Task prompt
Repeat exactly the lines of the material below that run from the "Task: Select the NVMExpress hardware item" line to the "You are a GUI" line, including both, and do not carry over any pictures.

Excerpted data
╔══

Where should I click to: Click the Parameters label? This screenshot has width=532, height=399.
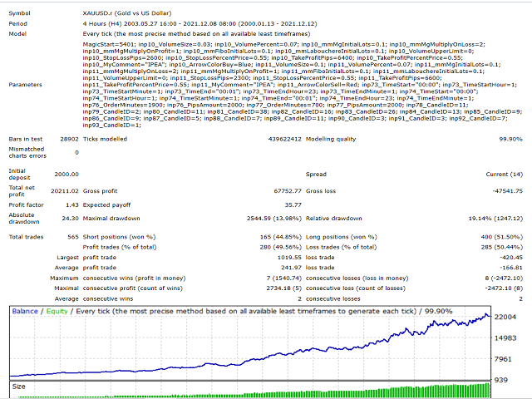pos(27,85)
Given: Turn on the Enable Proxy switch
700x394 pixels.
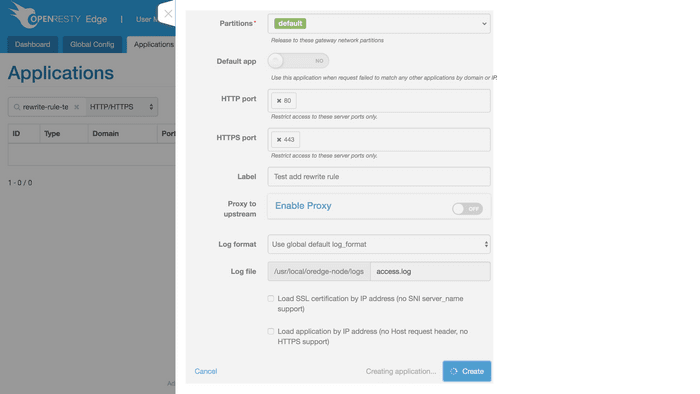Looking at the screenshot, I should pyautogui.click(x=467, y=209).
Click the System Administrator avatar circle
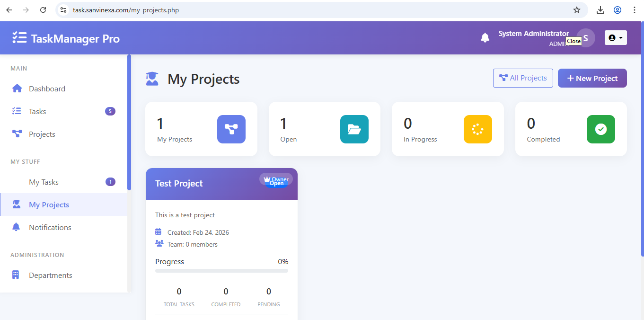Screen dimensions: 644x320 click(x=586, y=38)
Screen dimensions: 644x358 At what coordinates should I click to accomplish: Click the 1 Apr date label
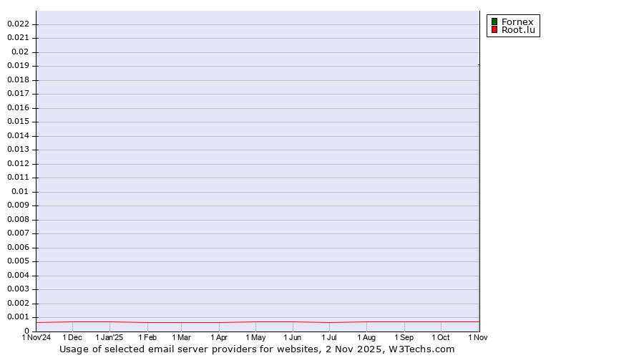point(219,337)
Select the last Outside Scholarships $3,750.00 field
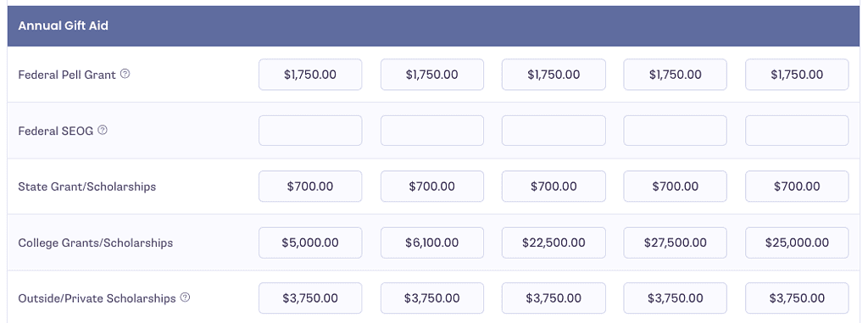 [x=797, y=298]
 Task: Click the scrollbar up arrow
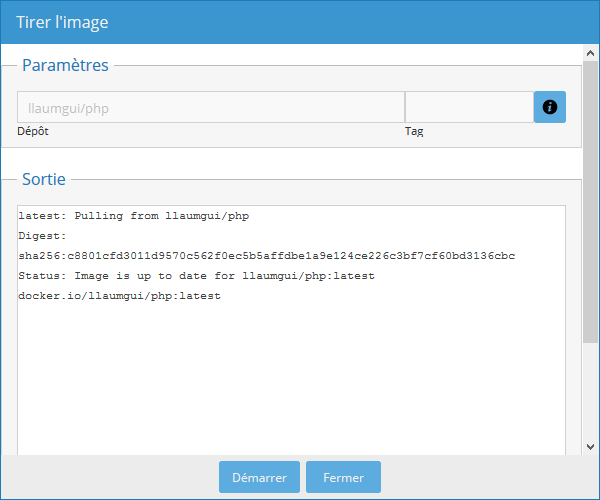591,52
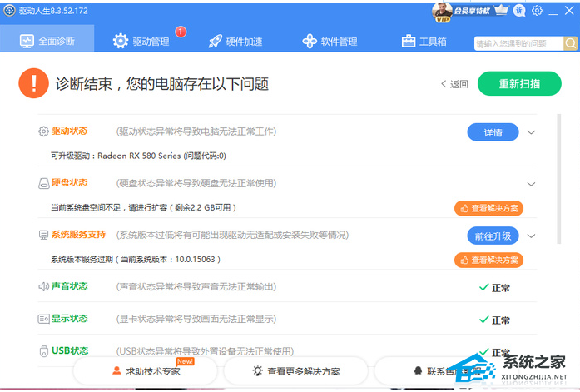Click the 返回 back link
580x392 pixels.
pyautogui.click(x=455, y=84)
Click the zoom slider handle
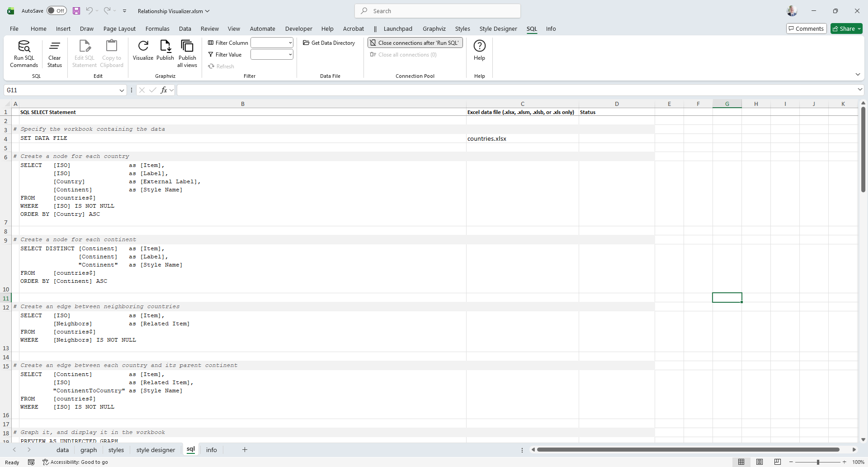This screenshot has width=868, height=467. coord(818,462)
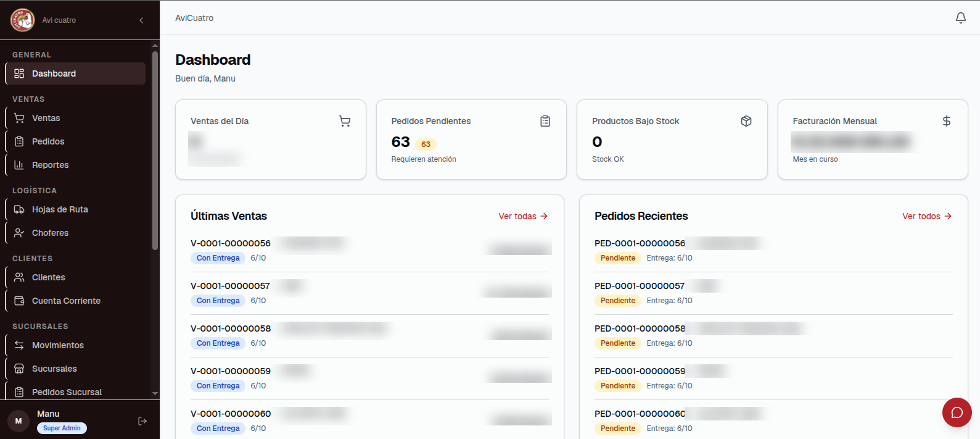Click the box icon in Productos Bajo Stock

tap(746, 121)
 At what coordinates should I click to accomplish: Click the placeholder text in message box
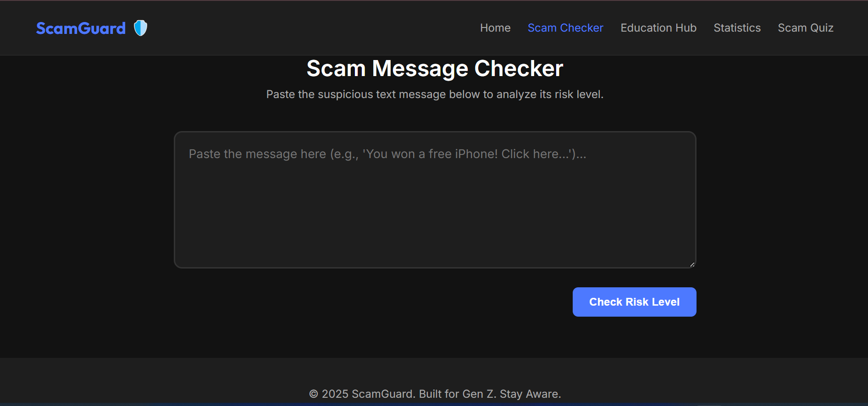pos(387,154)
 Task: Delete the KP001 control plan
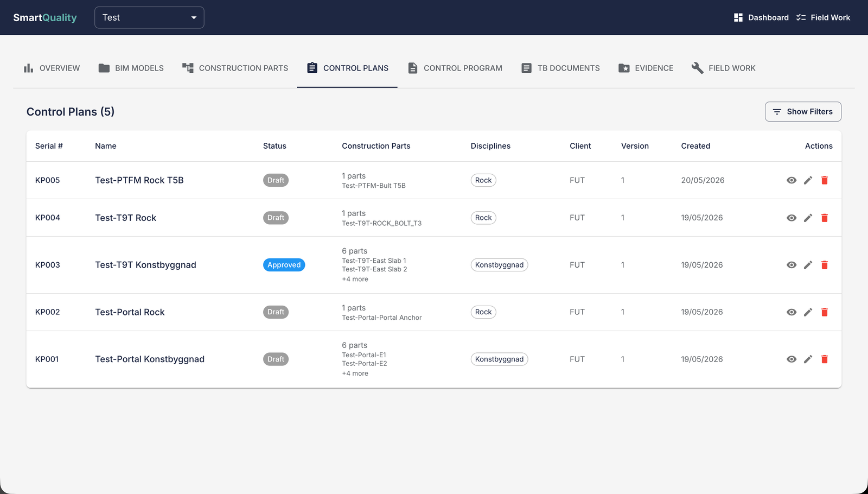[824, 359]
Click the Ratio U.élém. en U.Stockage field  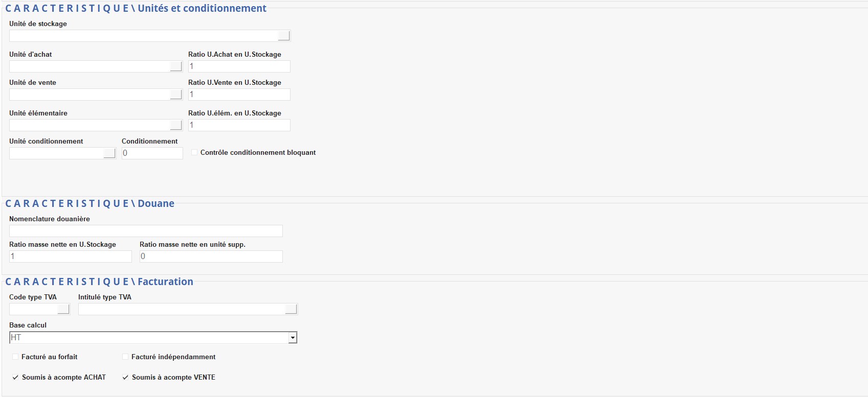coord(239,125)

╚══
╔══

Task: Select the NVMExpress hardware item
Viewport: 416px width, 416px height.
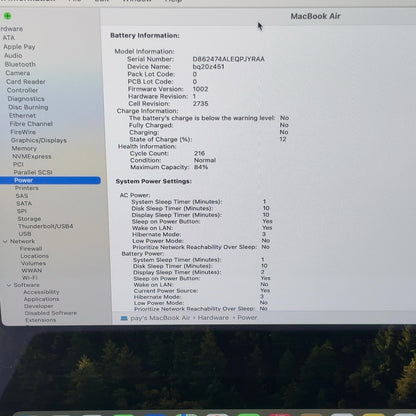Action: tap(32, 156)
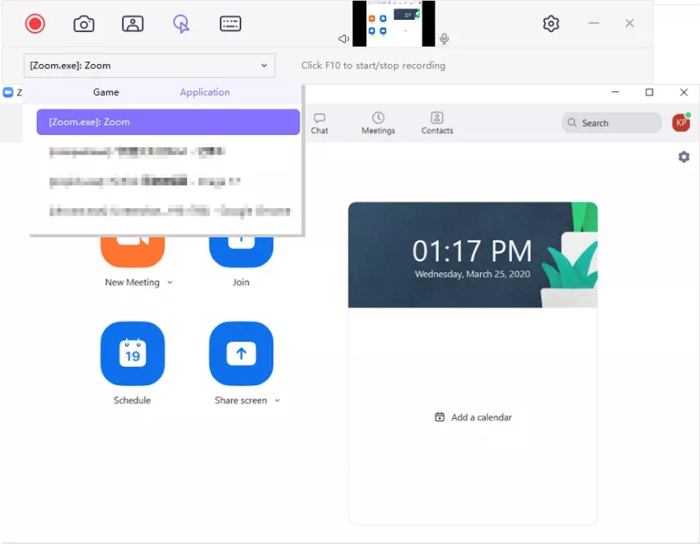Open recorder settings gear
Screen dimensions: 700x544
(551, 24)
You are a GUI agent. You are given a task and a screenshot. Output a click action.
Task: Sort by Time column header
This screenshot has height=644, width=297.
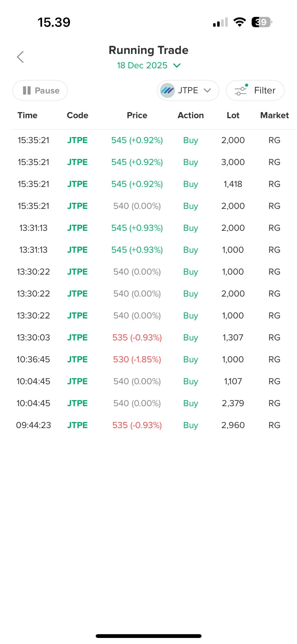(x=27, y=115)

╚══
╔══

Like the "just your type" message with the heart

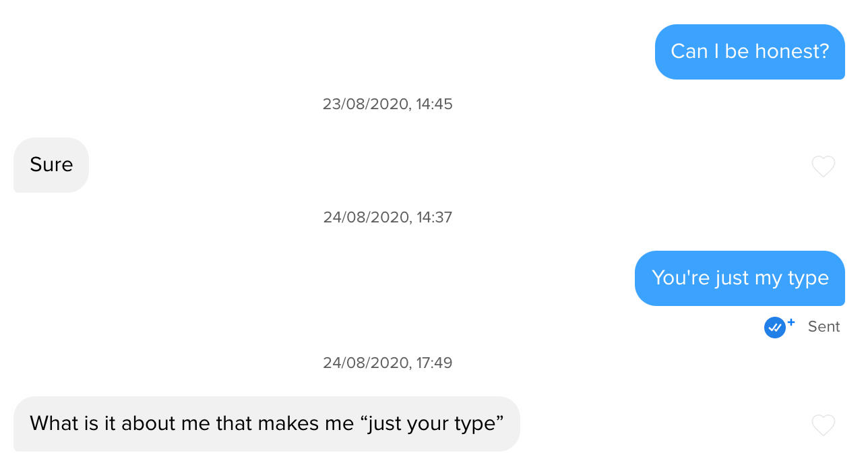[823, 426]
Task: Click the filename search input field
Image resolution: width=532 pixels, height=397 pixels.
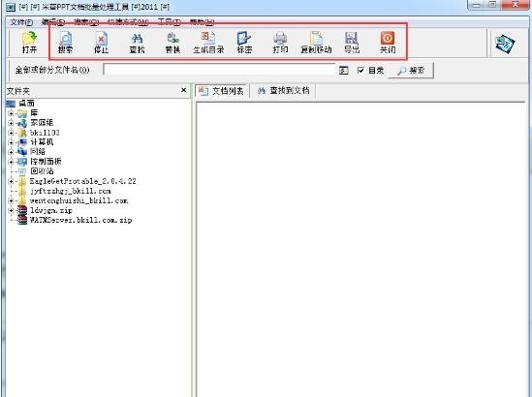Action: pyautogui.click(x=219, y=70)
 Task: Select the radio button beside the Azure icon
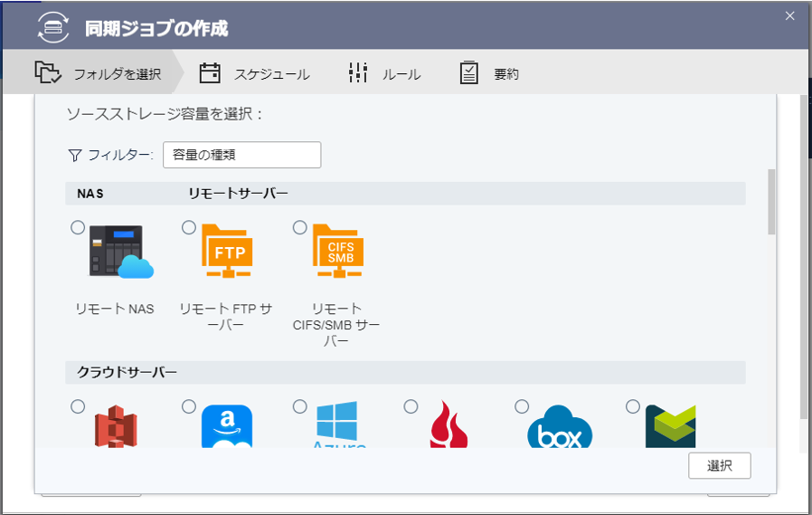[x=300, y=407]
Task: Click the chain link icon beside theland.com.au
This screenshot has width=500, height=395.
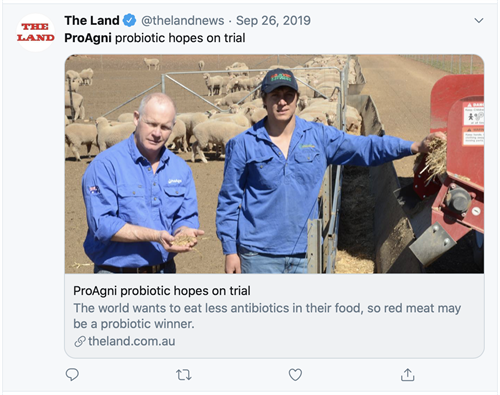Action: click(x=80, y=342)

╚══

Solution
Task: Select the NVMExpress hardware item
Viewport: 416px width, 416px height.
Action: tap(32, 156)
Open recorder settings gear
Screen dimensions: 700x544
(551, 24)
You are a GUI agent. You are given a task and a screenshot. Output a click action.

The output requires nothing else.